» RECORD LIST:

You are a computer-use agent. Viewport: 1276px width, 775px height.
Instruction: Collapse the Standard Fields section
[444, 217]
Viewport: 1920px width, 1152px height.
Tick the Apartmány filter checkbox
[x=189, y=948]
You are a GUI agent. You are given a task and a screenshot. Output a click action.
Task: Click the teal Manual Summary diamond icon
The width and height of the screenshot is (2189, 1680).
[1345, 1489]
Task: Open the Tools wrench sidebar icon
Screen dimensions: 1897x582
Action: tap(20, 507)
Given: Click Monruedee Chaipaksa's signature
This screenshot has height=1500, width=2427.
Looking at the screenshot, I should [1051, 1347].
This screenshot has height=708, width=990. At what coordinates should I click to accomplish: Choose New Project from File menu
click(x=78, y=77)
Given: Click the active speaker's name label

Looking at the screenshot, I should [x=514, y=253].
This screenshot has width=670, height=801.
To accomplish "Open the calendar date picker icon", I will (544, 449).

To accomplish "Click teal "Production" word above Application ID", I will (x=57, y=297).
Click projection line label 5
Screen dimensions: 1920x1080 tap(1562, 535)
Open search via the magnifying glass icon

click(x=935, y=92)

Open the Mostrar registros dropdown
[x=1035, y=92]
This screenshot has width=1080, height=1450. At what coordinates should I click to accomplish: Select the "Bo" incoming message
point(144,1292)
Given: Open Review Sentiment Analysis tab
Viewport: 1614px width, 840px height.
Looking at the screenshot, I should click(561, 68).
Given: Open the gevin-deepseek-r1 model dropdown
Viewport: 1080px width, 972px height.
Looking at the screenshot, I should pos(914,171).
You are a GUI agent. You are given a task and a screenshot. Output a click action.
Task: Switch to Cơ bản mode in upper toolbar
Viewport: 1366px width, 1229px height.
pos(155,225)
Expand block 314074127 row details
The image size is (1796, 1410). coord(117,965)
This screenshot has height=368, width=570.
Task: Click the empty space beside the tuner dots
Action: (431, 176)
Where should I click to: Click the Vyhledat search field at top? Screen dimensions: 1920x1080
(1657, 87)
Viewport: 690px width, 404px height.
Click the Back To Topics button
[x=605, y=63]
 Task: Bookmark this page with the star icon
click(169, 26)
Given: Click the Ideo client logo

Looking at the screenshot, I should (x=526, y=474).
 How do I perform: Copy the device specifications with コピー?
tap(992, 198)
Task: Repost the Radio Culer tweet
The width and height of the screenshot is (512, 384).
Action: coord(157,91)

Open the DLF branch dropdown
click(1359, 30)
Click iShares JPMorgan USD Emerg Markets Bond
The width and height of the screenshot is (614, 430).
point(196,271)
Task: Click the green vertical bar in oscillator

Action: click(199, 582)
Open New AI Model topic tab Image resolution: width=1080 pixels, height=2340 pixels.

» GIVEN TASK: Reproduce every line of the listing above exactly, with nothing added or changed.

» FULL ANSWER:
You are a computer-use agent. Viewport: 1276px width, 775px height.
Instruction: Collapse the Standard Fields section
[444, 217]
Viewport: 1920px width, 1152px height.
Tick the Apartmány filter checkbox
[x=189, y=948]
You are a GUI agent. You are given a task and a screenshot. Output a click action.
Task: Click the teal Manual Summary diamond icon
The width and height of the screenshot is (2189, 1680).
[1345, 1489]
Task: Open the Tools wrench sidebar icon
Screen dimensions: 1897x582
Action: tap(20, 507)
Given: Click Monruedee Chaipaksa's signature
This screenshot has height=1500, width=2427.
Looking at the screenshot, I should [1051, 1347].
This screenshot has height=708, width=990. At what coordinates should I click to accomplish: Choose New Project from File menu
click(x=78, y=77)
Given: Click the active speaker's name label

Looking at the screenshot, I should [x=514, y=253].
This screenshot has width=670, height=801.
To accomplish "Open the calendar date picker icon", I will (544, 449).

To accomplish "Click teal "Production" word above Application ID", I will (x=57, y=297).
Click projection line label 5
Screen dimensions: 1920x1080 tap(1562, 535)
Open search via the magnifying glass icon

click(x=935, y=92)

Open the Mostrar registros dropdown
[x=1035, y=92]
This screenshot has width=1080, height=1450. At what coordinates should I click to accomplish: Select the "Bo" incoming message
point(144,1292)
Given: Open Review Sentiment Analysis tab
Viewport: 1614px width, 840px height.
Looking at the screenshot, I should click(561, 68).
Given: Open the gevin-deepseek-r1 model dropdown
Viewport: 1080px width, 972px height.
Looking at the screenshot, I should pos(914,171).
You are a GUI agent. You are given a task and a screenshot. Output a click action.
Task: Switch to Cơ bản mode in upper toolbar
Viewport: 1366px width, 1229px height.
pos(155,225)
Expand block 314074127 row details
The image size is (1796, 1410). coord(117,965)
This screenshot has height=368, width=570.
Task: Click the empty space beside the tuner dots
Action: (431, 176)
Where should I click to: Click the Vyhledat search field at top? Screen dimensions: 1920x1080
(1657, 87)
Viewport: 690px width, 404px height.
Click the Back To Topics button
[x=605, y=63]
 Task: Bookmark this page with the star icon
click(169, 26)
Given: Click the Ideo client logo

Looking at the screenshot, I should (x=526, y=474).
 How do I perform: Copy the device specifications with コピー?
tap(992, 198)
Task: Repost the Radio Culer tweet
The width and height of the screenshot is (512, 384).
Action: coord(157,91)

Open the DLF branch dropdown
click(1359, 30)
Click iShares JPMorgan USD Emerg Markets Bond
The width and height of the screenshot is (614, 430).
point(196,271)
Task: Click the green vertical bar in oscillator

Action: click(199, 582)
Open New AI Model topic tab Image resolution: width=1080 pixels, height=2340 pixels.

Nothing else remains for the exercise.